日本の融資による複数の石炭火力発電所事業が、現在ベトナムとアジアで進行している。バンフォン1石炭火力発電所事業は、これらの事業の汚染度の高さがよくわかる典型的な例だ。
最近融資が承認された同事業は、日本では建設できないレベルの汚染をもたらす技術を使用する予定である。これは周辺地域で暮らす人々にとって何を意味するのか? 国際環境NGOグリーンピースの国際大気汚染ユニットは本日、同事業の健康影響に関する報告書を発表し、その答えを明らかにした。
汚染度が高い旧式技術
住友商事が出資するバンフォン1石炭火力発電所事業は汚染度が高い旧式技術を使用する予定であり、日本、韓国、中国の平均的な新規石炭火力発電所よりも最大で9倍もの汚染物質を発生させる。
この汚染物質の排出はベトナムの人々にとって何を意味するのか? 報告書は、同事業計画の大気質、毒性および健康影響の詳細な分析を行い、以下の内容を明らかにした。
#1: 排出量の増加は有毒粒子と二酸化窒素(NO2)のレベルを上昇させ、成人の脳卒中、肺がん、心臓病および呼吸器疾患、さらに子どもの呼吸器感染症の危険性を高め、その結果、早期死亡を招く。バンフォン1石炭火力発電所事業からの排出は、PM 2.5および二酸化窒素への曝露による年間約60人の早期死亡をもたらす可能性が高い。設備稼働期間30年間では、約1900人の早期死亡が予測されます。

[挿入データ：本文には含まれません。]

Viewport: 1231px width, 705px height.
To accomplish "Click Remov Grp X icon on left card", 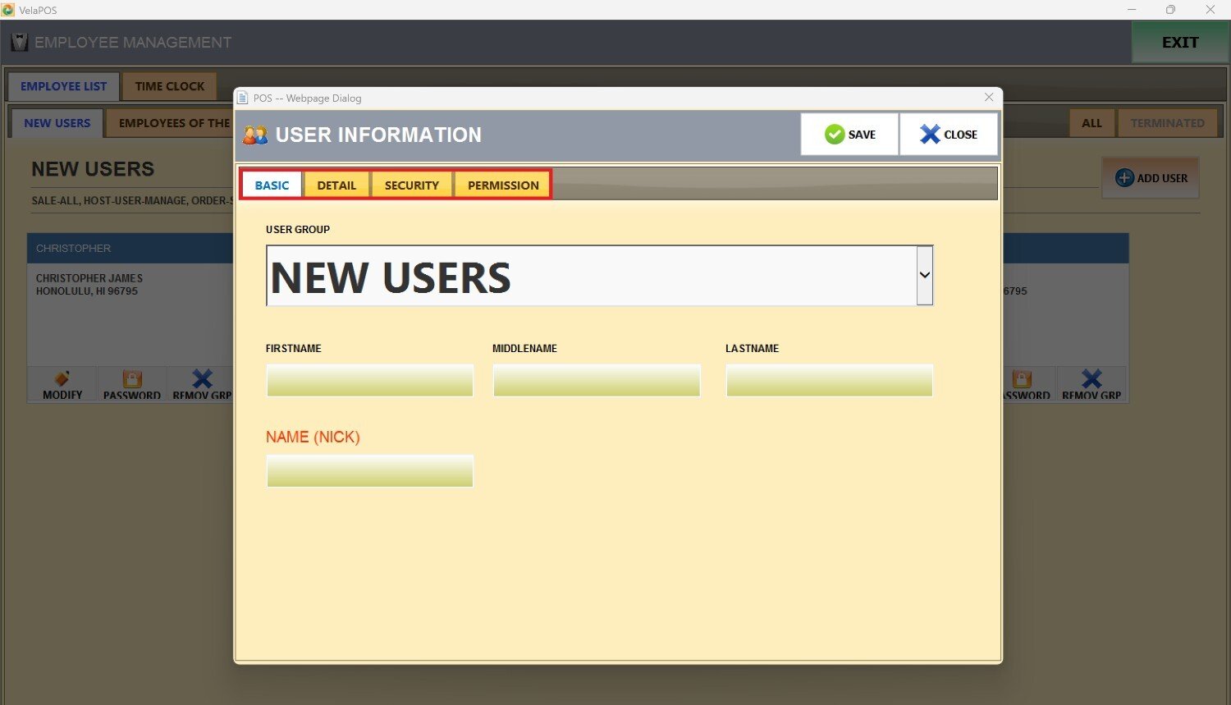I will [202, 378].
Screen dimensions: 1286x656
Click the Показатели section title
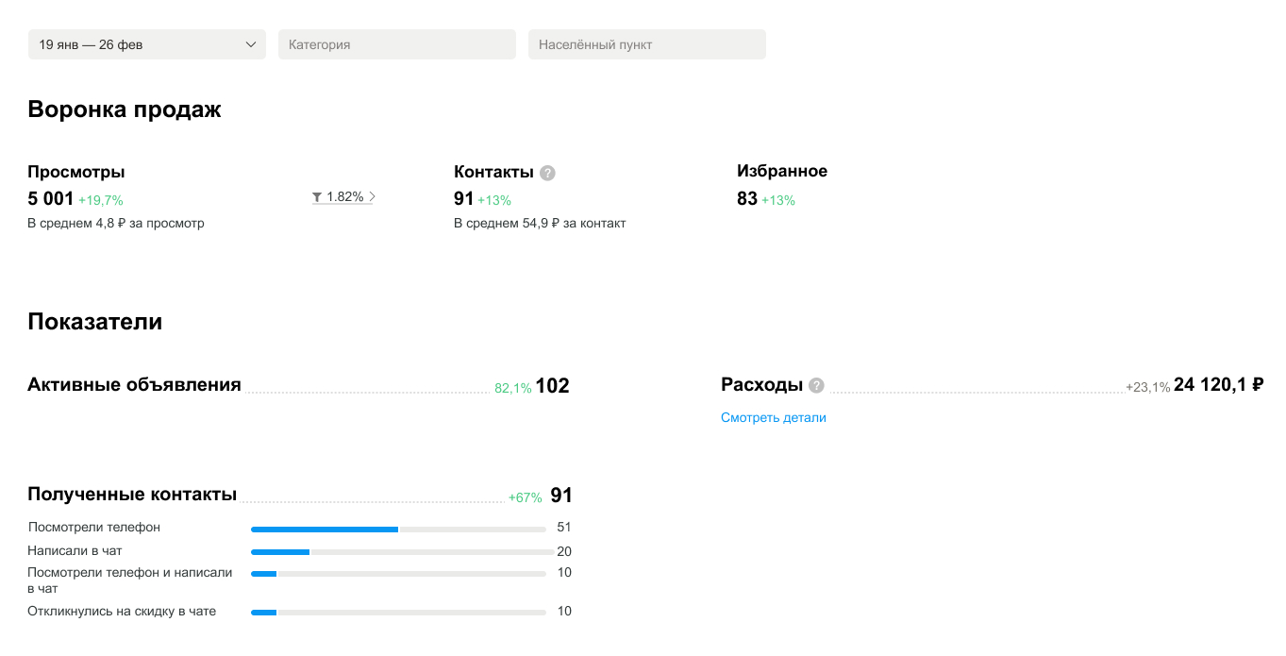[x=94, y=322]
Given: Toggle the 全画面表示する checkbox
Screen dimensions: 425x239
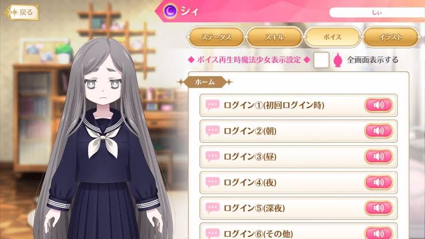Looking at the screenshot, I should pos(321,60).
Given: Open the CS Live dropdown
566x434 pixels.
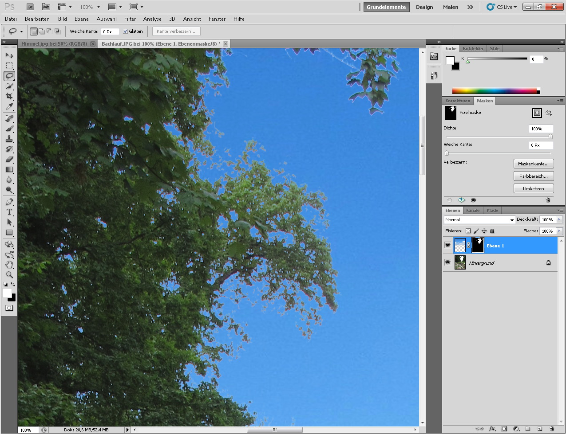Looking at the screenshot, I should pyautogui.click(x=502, y=7).
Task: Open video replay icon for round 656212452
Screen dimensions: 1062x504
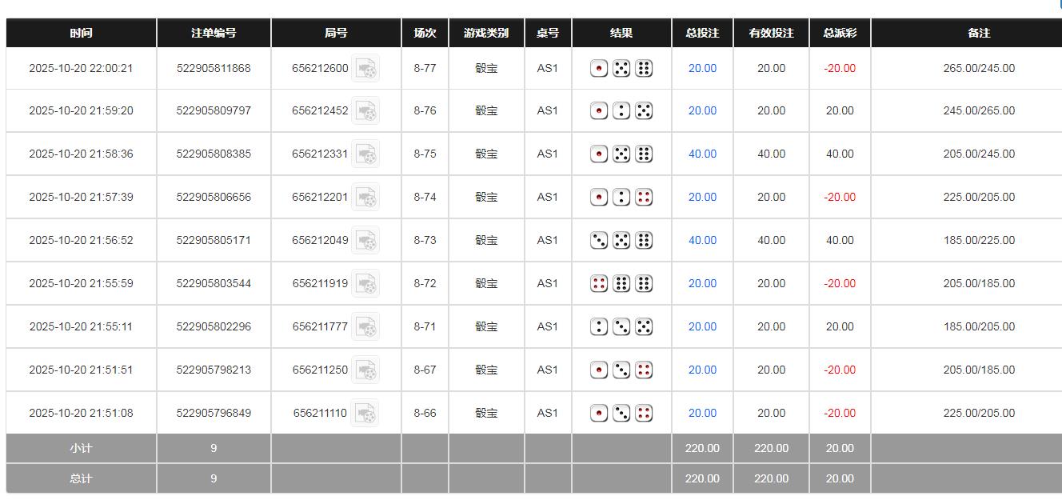Action: click(365, 111)
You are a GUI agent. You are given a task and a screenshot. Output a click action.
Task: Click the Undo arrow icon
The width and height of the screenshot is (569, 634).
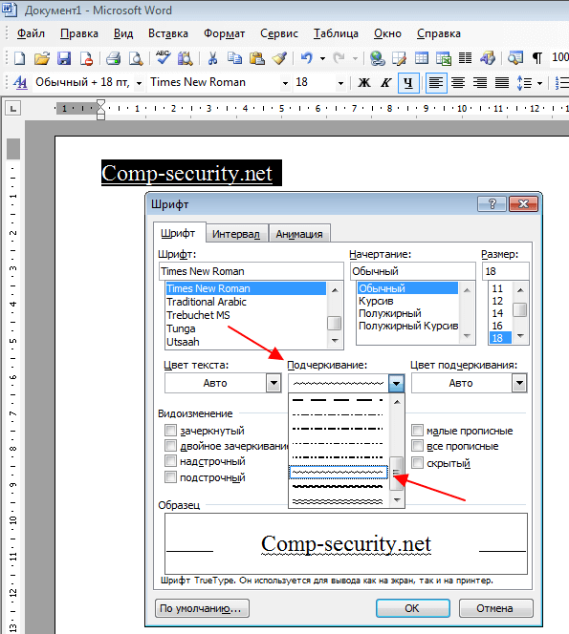(307, 58)
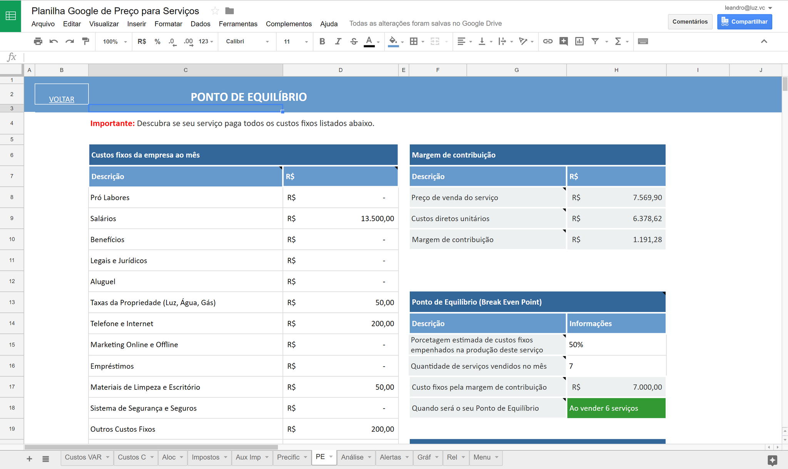Toggle strikethrough formatting
788x469 pixels.
(354, 41)
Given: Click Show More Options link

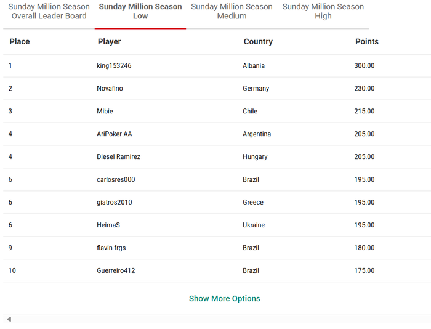Looking at the screenshot, I should point(224,298).
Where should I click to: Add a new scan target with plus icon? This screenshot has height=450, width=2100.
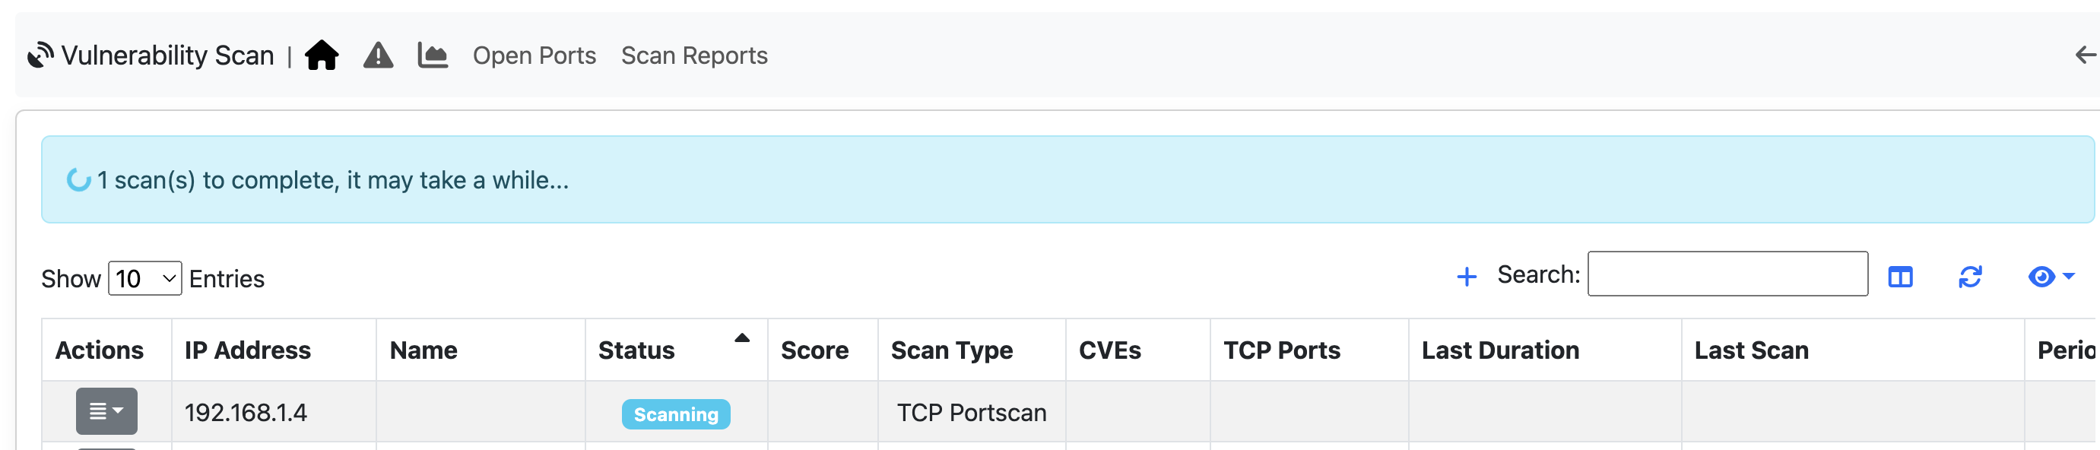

#2: 調査対象の発電所からの排出によって、推定1万人が世界保健機関が定める限度を超える濃度の二酸化硫黄(SO2)にさらされることになる。この曝露は、特に子ども、高齢者およびすでに呼吸器疾患を患う人々などの脆弱な立場にある人々にとって、急性呼吸器症状を引き起こす重大な危険性がある。
#3: バンフォン1石炭火力発電所事業からの排出は酸性雨を引き起こし、作物や土壌に影響を与え、ヒ素、ニッケル、クロム、鉛、水銀などの有毒な重金属の降下物も発生させる。同事業からの排出により、年間で合計約15kgの水銀が地上に堆積すると予測される。堆積が予測される地域の37%は農地であり、稲作がメチル水銀を吸収する可能性があるため重大な危険性である。
強制移転
地元住民らは、冷却水の放出による近隣のバンフォン湾の魚への影響と石炭灰の緩和について心配していると、ベトナムのコミュニティ組織に伝えている。発電所の予定地に住んでいた住民らは移転させられたが、農民や近海の漁民の代替生計手段はほとんど考えられていないと、これらの組織は報告している。
AFP通信によると、石炭火力発電所建設のためにベトナム当局は99歳のカさんを立ち退かせ、家屋を取り壊した。当局が提供した土地は農業に適さないため、カさんは立ち退きを拒否している。
誰が事業に資金を提供しているのか?
国際協力銀行、三菱UFJフィナンシャルグループ(MUFG)、三井住友銀行(SMBC)、みずほフィナンシャルグループ、三井住友信託銀行(SMTB)、DBS銀行、OCBCが、2019年4月19日に同事業の融資契約を締結している。
汚染度の高いバンフォン1石炭火力発電所事業に融資する住友商事と銀行らは、前述の健康影響に対して責任があり、責任を負わなければならない。